### TASK GOAL:
Please print all of the records shown below, exactly as given.

### MATERIAL PROVIDED:

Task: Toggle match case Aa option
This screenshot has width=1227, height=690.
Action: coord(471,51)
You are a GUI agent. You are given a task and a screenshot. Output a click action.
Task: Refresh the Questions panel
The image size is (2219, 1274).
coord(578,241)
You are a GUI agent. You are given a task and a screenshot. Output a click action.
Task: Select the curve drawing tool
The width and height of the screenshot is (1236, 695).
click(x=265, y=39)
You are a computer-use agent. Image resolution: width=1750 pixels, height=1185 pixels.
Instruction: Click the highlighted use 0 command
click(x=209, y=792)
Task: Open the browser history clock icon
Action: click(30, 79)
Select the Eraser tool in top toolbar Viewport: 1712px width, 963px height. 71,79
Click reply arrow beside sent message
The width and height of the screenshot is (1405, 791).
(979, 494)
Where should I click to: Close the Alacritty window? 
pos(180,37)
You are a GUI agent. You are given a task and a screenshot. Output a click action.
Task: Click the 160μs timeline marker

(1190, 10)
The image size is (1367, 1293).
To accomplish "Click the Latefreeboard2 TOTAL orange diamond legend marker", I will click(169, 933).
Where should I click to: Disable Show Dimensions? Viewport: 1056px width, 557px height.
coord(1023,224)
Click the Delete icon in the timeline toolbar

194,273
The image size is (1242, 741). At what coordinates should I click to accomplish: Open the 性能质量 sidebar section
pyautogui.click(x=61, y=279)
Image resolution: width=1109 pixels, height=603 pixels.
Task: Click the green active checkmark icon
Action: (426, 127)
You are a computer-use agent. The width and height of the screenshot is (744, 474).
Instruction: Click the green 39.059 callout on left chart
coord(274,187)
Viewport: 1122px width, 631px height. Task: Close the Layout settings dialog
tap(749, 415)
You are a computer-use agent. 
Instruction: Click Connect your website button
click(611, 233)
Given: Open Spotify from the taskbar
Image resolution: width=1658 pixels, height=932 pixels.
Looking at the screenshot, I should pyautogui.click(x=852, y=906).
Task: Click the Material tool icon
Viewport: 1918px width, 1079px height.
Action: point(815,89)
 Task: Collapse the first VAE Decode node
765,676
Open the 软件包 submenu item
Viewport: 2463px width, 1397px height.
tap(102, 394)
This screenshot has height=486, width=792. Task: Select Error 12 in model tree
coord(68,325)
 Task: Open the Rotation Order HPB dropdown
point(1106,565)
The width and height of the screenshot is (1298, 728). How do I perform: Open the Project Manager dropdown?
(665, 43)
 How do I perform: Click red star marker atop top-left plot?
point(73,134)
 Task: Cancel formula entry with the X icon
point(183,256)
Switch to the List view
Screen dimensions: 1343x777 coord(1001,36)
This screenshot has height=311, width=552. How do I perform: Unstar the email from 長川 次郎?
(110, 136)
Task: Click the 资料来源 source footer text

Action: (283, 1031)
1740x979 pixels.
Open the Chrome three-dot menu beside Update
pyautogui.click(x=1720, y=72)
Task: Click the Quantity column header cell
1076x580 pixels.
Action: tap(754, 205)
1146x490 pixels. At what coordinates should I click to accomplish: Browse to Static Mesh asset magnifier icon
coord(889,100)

### OUTPUT BELOW:
Task: Toggle match case Aa option
This screenshot has width=1227, height=690.
Action: coord(471,51)
You are a GUI agent. You are given a task and a screenshot. Output a click action.
Task: Refresh the Questions panel
The image size is (2219, 1274).
coord(578,241)
You are a GUI agent. You are given a task and a screenshot. Output a click action.
Task: Select the curve drawing tool
The width and height of the screenshot is (1236, 695).
click(x=265, y=39)
You are a computer-use agent. Image resolution: width=1750 pixels, height=1185 pixels.
Instruction: Click the highlighted use 0 command
click(x=209, y=792)
Task: Open the browser history clock icon
Action: click(30, 79)
Select the Eraser tool in top toolbar Viewport: 1712px width, 963px height. 71,79
Click reply arrow beside sent message
The width and height of the screenshot is (1405, 791).
(979, 494)
Where should I click to: Close the Alacritty window? 
pos(180,37)
You are a GUI agent. You are given a task and a screenshot. Output a click action.
Task: Click the 160μs timeline marker

(1190, 10)
The image size is (1367, 1293).
To accomplish "Click the Latefreeboard2 TOTAL orange diamond legend marker", I will click(169, 933).
Where should I click to: Disable Show Dimensions? Viewport: 1056px width, 557px height.
coord(1023,224)
Click the Delete icon in the timeline toolbar

194,273
The image size is (1242, 741). At what coordinates should I click to accomplish: Open the 性能质量 sidebar section
pyautogui.click(x=61, y=279)
Image resolution: width=1109 pixels, height=603 pixels.
Task: Click the green active checkmark icon
Action: (426, 127)
You are a computer-use agent. The width and height of the screenshot is (744, 474).
Instruction: Click the green 39.059 callout on left chart
coord(274,187)
Viewport: 1122px width, 631px height. Task: Close the Layout settings dialog
tap(749, 415)
You are a computer-use agent. 
Instruction: Click Connect your website button
click(611, 233)
Given: Open Spotify from the taskbar
Image resolution: width=1658 pixels, height=932 pixels.
Looking at the screenshot, I should pyautogui.click(x=852, y=906).
Task: Click the Material tool icon
Viewport: 1918px width, 1079px height.
Action: point(815,89)
 Task: Collapse the first VAE Decode node
765,676
Open the 软件包 submenu item
Viewport: 2463px width, 1397px height.
tap(102, 394)
This screenshot has height=486, width=792. Task: Select Error 12 in model tree
coord(68,325)
 Task: Open the Rotation Order HPB dropdown
point(1106,565)
The width and height of the screenshot is (1298, 728). How do I perform: Open the Project Manager dropdown?
(665, 43)
 How do I perform: Click red star marker atop top-left plot?
point(73,134)
 Task: Cancel formula entry with the X icon
point(183,256)
Switch to the List view
Screen dimensions: 1343x777 coord(1001,36)
This screenshot has height=311, width=552. How do I perform: Unstar the email from 長川 次郎?
(110, 136)
Task: Click the 资料来源 source footer text

Action: (283, 1031)
1740x979 pixels.
Open the Chrome three-dot menu beside Update
pyautogui.click(x=1720, y=72)
Task: Click the Quantity column header cell
1076x580 pixels.
Action: tap(754, 205)
1146x490 pixels. At what coordinates should I click to accomplish: Browse to Static Mesh asset magnifier icon
coord(889,100)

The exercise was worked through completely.